**Supplied data**

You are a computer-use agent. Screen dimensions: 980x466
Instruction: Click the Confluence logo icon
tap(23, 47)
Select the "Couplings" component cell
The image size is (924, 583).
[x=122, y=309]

==

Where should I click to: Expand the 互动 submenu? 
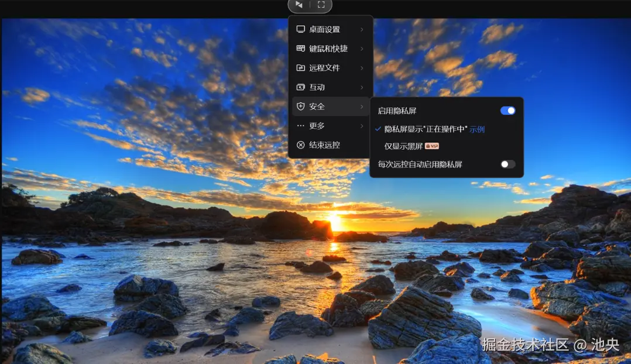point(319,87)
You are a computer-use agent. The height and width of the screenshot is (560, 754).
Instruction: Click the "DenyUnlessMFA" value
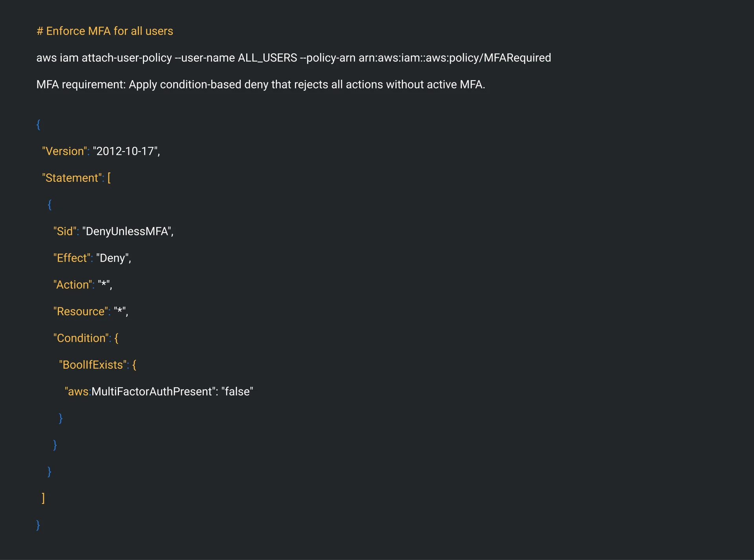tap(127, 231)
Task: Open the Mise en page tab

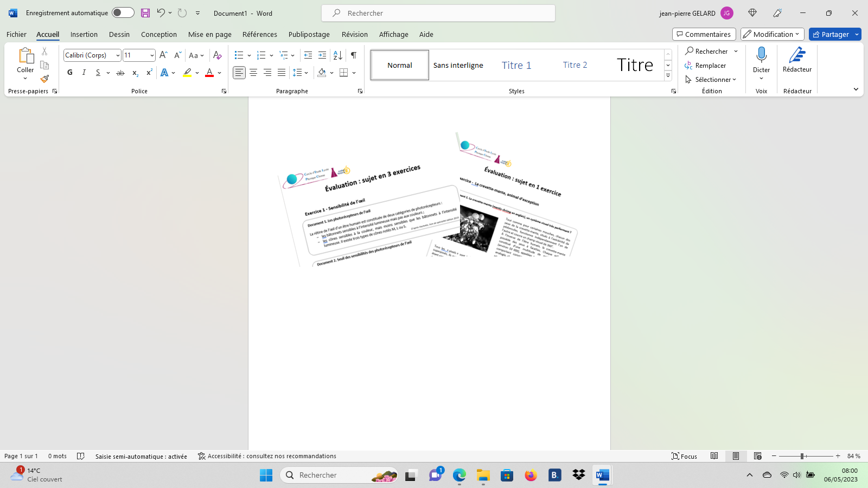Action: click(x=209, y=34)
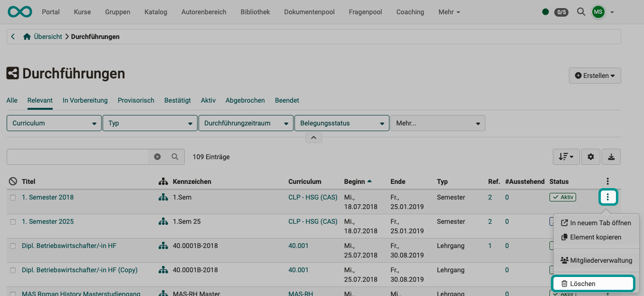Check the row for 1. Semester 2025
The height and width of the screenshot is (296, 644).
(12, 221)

**Problem requirements**
Across the whole listing above, determine how many lines hold the word "computer". Only that number is wanted.

**Response**
2